Food was served swiftly and staff were friendly and seemed well-versed in dealing with a large group. Wine list is reasonable. So while it’s hardly groundbreaking, Bistrot Pierre exceeds expectations of  a frenchified chain restaurant in a provincial city that trades on being good value. They do “soirees gastronomique” twice a month offering five courses plus coffee and chocolate for £20.90, and  having reminded myself that they really do a pretty decent job here, that now sounds irresistible.

Restaurant round-up

May 29, 2010

This post is mainly about expanding small chains. Keralan restaurant Kayal will shortly be opening its third branch in Leamington Spa and should attract people out from Western Leicestershire and Brum as well as the students and lecturers from University of Warwick  who inhabit this leafy town. I’m pleased they’ve closed this deal because I know they’ve been trying for a while to expand, having been close to opening in Newark before the credit crunch closed in.

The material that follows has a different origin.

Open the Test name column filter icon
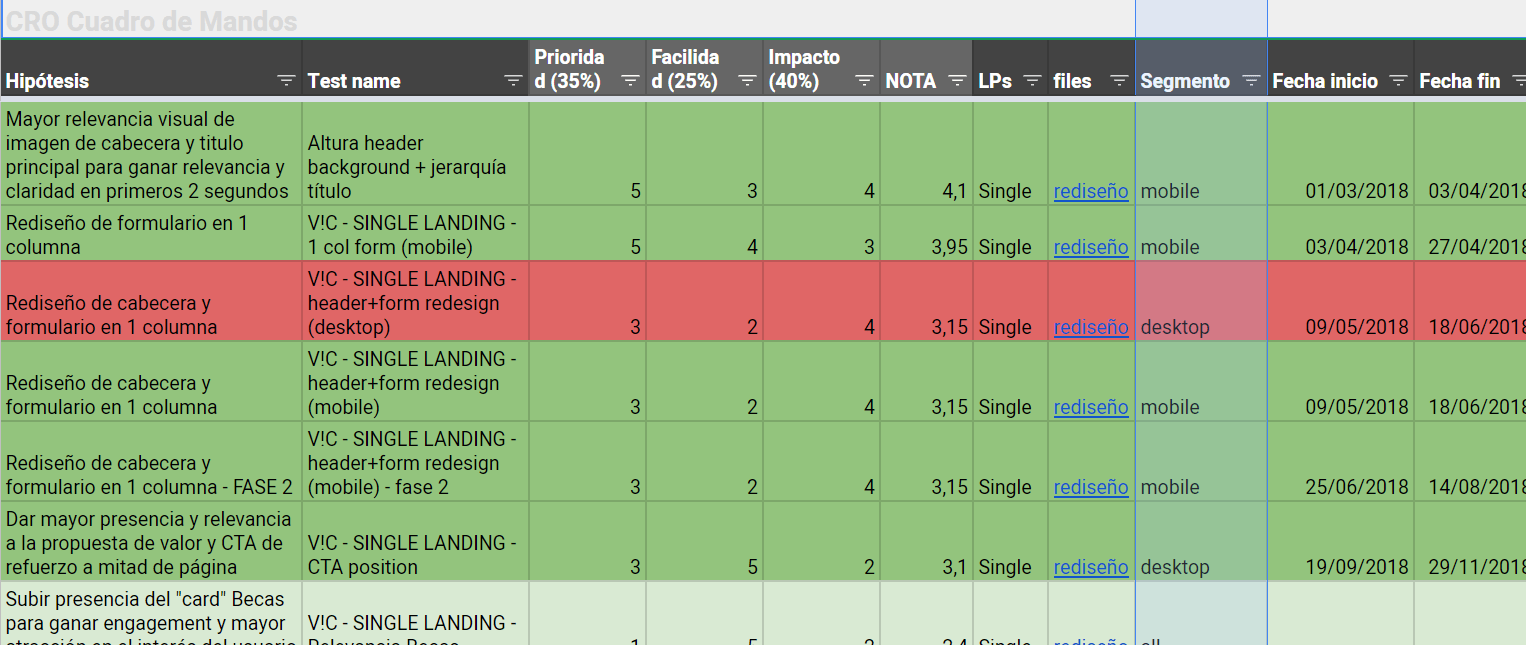 513,81
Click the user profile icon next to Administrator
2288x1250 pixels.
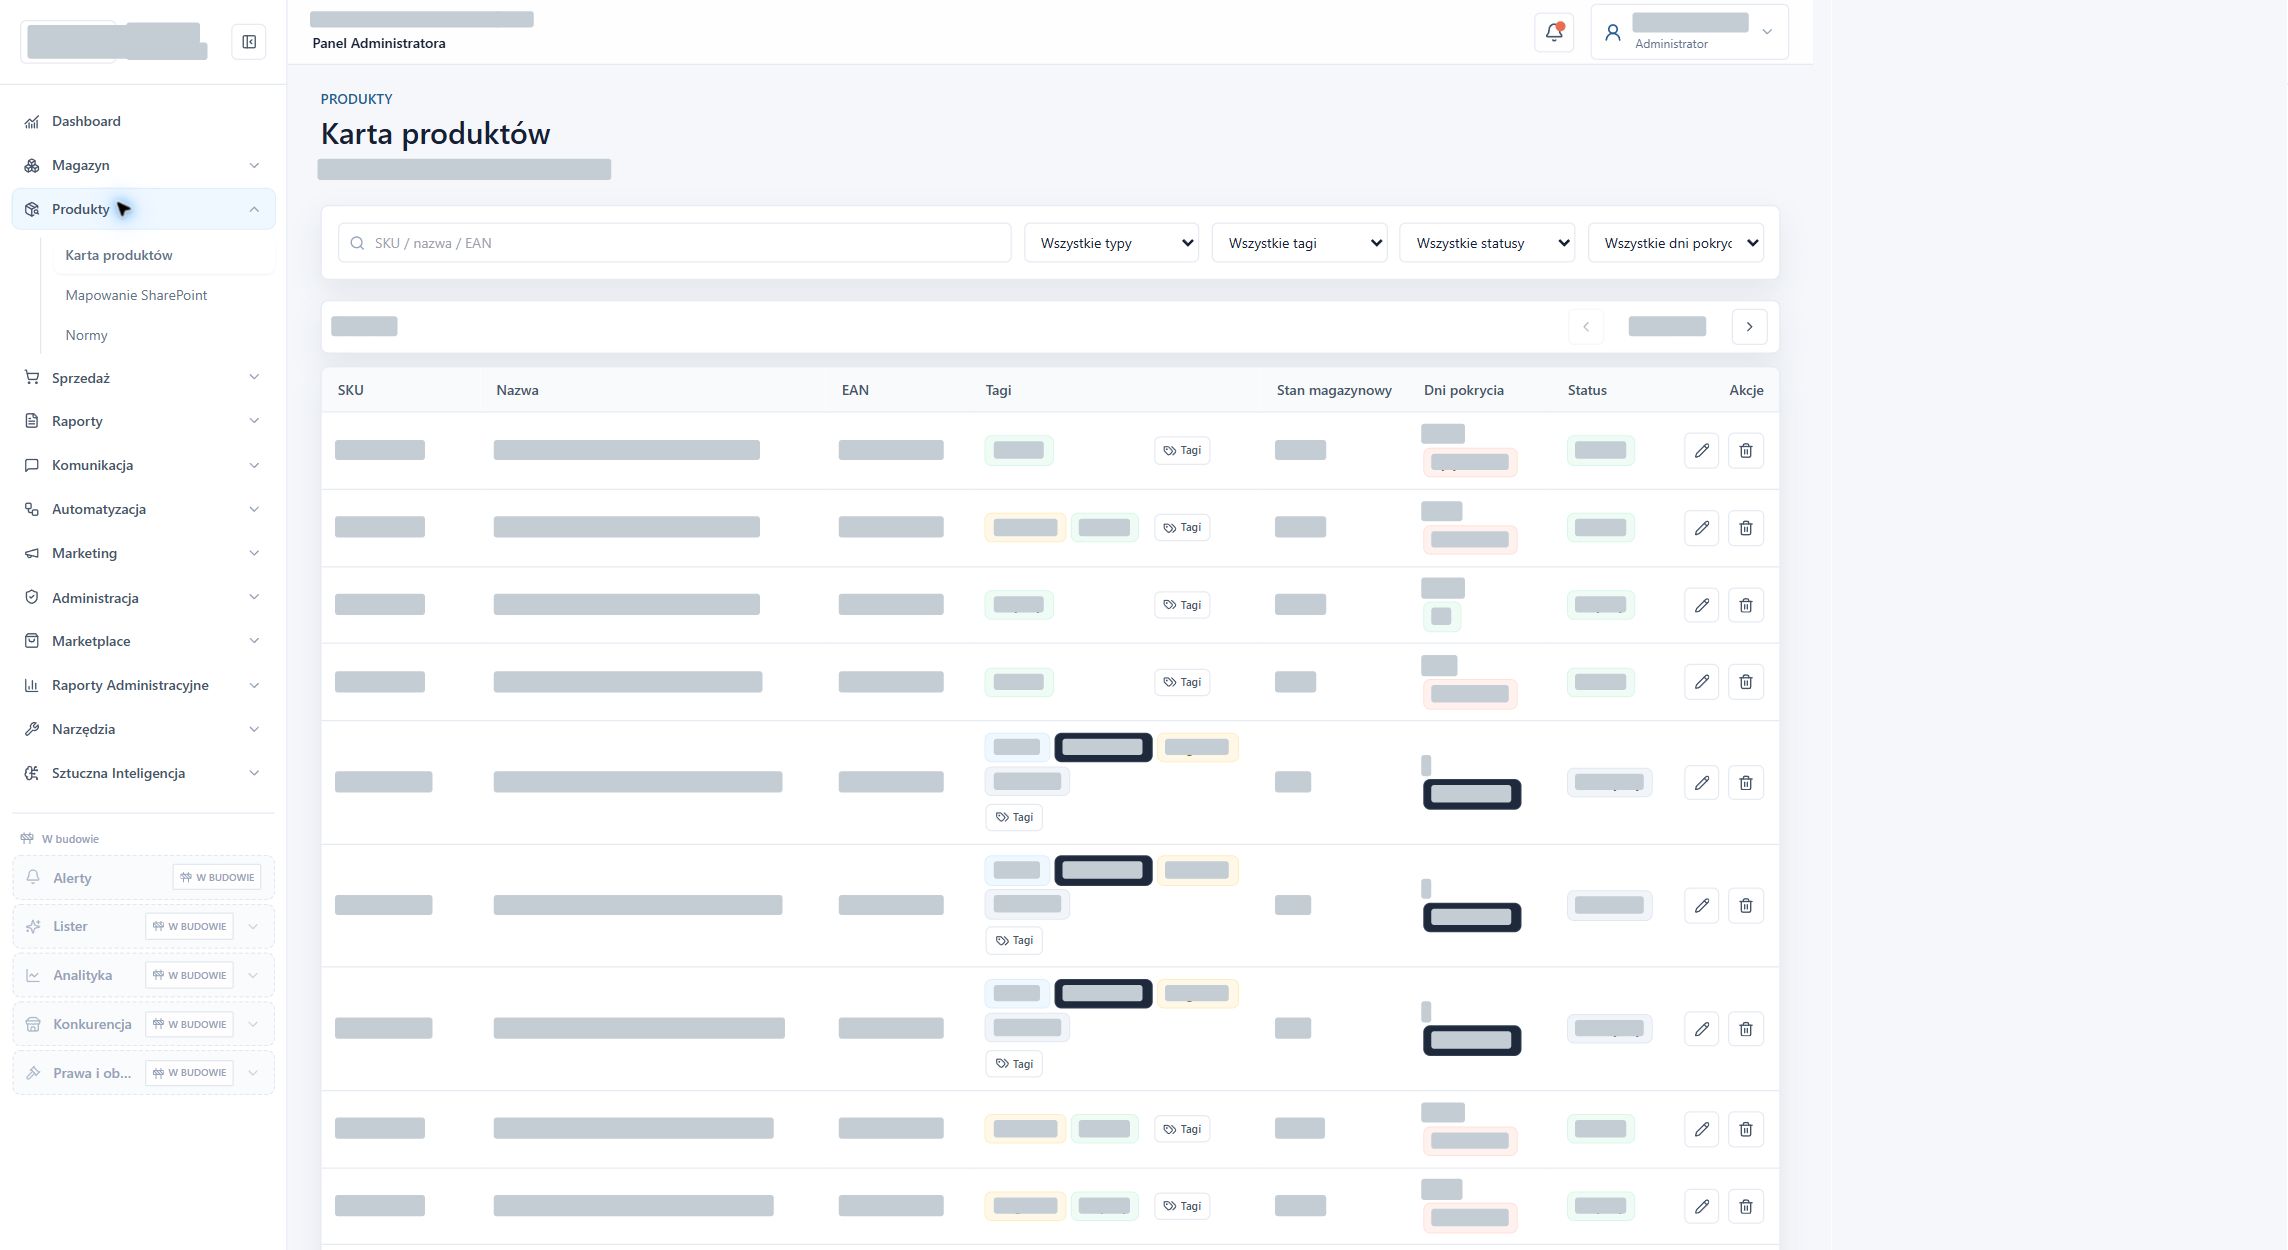[1612, 33]
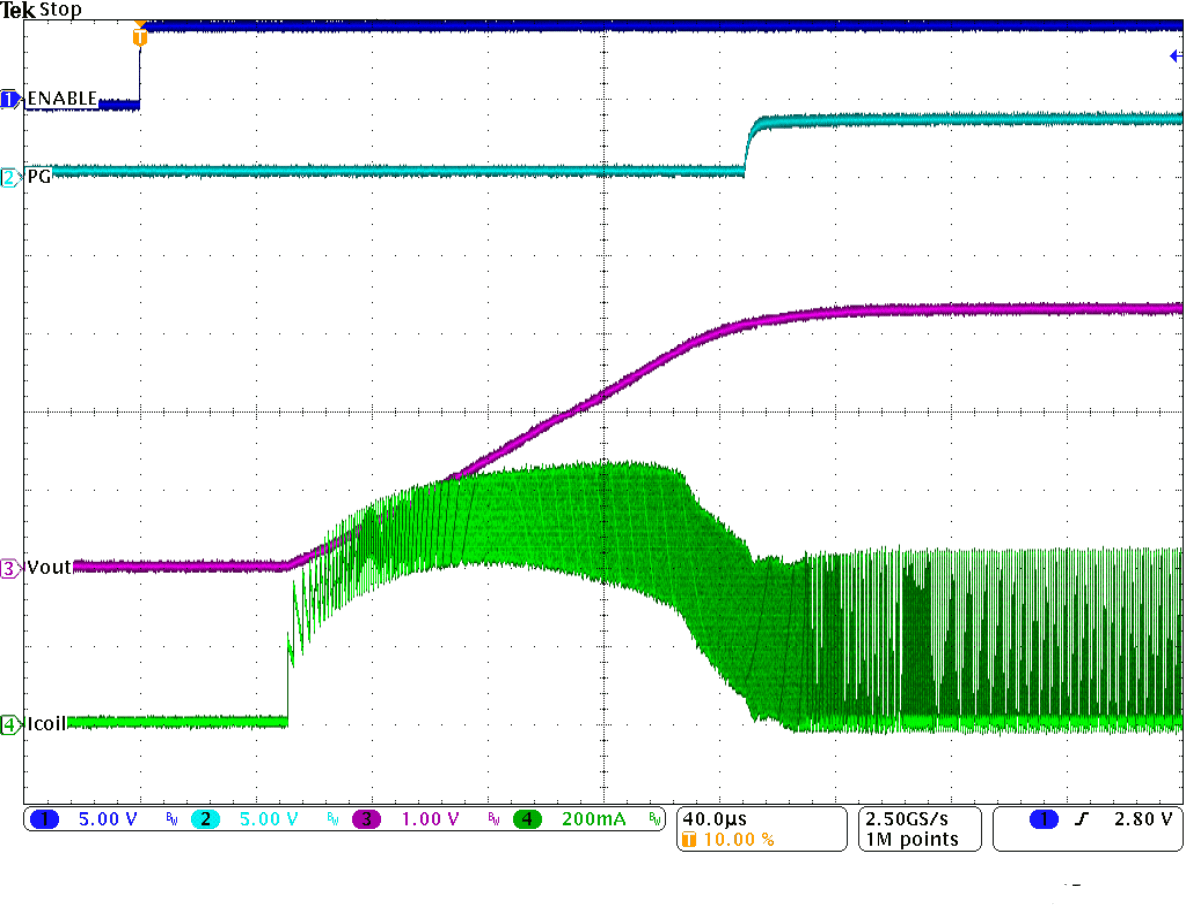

Bistrot Pierre is starting to outgrow its East Midlands origins. It also has a Leamington branch and opened its first new build premises in Sheffield. It is now due to open its eighth site in Harrogate later this month with another in Ilkley not far behind.

And love him or loathe him, you can’t keep Jamie Oliver down and he’s now breaking into the East Midlands to open a branch of his Jamie’s Italian franchise on Low Pavement in Nottingham. I tend to think he’s a good thing, despite cringing at menu items labelled “My amazing chicken salad”.  I suspect the food will be better than most Italian chains and he’s very welcome to take over Prezzo in Leicester if he wants.

Entropy isn’t expanding – yet – but they are continuing to come up with some novel marketing ideas. It’s not a cheap bar – which is fair enough – but it is making an effort to do something for its core audience. There’s a post-work happy hour from 4.30 to 6.30, but more intriguingly they are trying to pull in punters on a Monday night by offfering the chance to toss a coin whether you pay or not. You’ll have to book and I’m not sure how long it ‘s going on for but it’s got be worth a go eh? Look out too for their occasional scavenger hunts, where the first people to come with a specific rare object – this week it was a half-penny coin – get rewarded with a free meal or drink.